Search code examples
phpsymfonydomcrawler

Symfony Dom Crawler missing closing tag in template


I use the Symfony DOM Crawler to read and save an HTML document containing a template. But the closing HTML tags are missing in the template. Here is an example:

<?php

$htmlString = <<<'HTML'
<!DOCTYPE html>
<html lang="en">
<head>
    <meta charset="UTF-8">
    <title>Title</title>
</head>
<body>
<h1>Title</h1>
<script id="my-template" type="text/template">
    <div>{{ Name }}</div>
</script>
</body>
HTML;

$crawler = new Crawler($htmlString);

$output = join(
    $crawler->filterXPath('//body')->each(
        function (Crawler $node, $i) use ($htmlString) {
            return $node->html();
        }
    )
);

I would expect something like:

<h1>Title</h1>
<script id="my-template" type="text/template">
    <p>Hello</p>
    <div>{{ Name }}</div>
</script>

But I get:

<h1>Title</h1>
<script id="my-template" type="text/template">
    <p>Hello
    <div>{{ Name }}
</script>

Do you have an any idea why is the DOM Crawler omitting the closing tag?


Solution

  • I've done some debugging and isolated this issue with following code (as Crawler utilizes DOMElement objects):

    $htmlString = <<<'HTML'
        <script id="my-template" type="text/template">
            <div> Name </div>;      
        </script>
    HTML;
    
    $el = new \DOMDocument();
    libxml_use_internal_errors(true);
    $el->loadHTML($htmlString);
    echo $el->saveHTML($el);
    

    Ouputs (doctype, html and head added automatically, but it's not important here):

      <!DOCTYPE html PUBLIC "-//W3C//DTD HTML 4.0 Transitional//EN" "http://www.w3.org/TR/REC-html40/loose.dtd">
    <html><head><script id="my-template" type="text/template">
                <div> Name ;        
            </script></head></html>
    

    As you can see it gives similar issue with closing tag inside script.

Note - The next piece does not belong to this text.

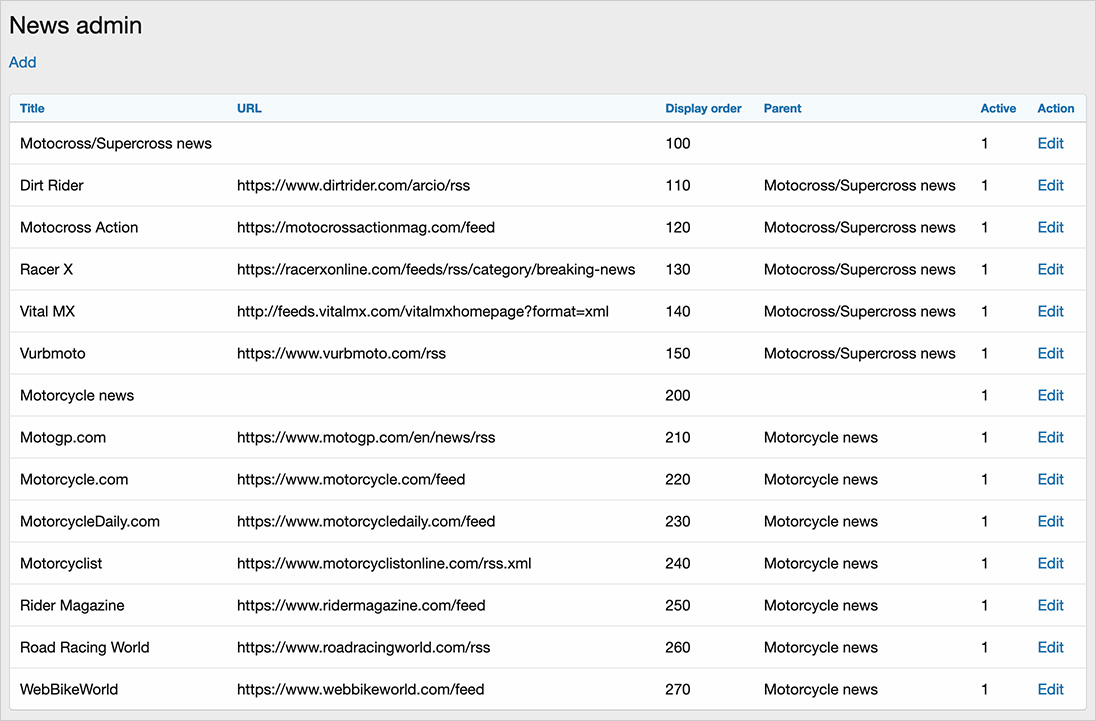Edit the Motocross/Supercross news category
Image resolution: width=1096 pixels, height=721 pixels.
tap(1050, 143)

    If you comment out libxml_use_internal_errors(true); then you'll get an error:

    DOMDocument::loadHTML(): Unexpected end tag : div in Entity, line: 2

    I've also did some research about this error and found out that it's pretty old bug in LibXML2 library and not strictly PHP issue:

    https://bugs.php.net/bug.php?id=52012

    I'm getting this issue on PHP 7.0.6, so I guess it's still not fixed at all.

    In general it looks like it's about parsing tag by the libxml library, so you will have to either not use the Crawler, or do not place HTML templates in script tags. Solution may vary on what you're trying to achieve.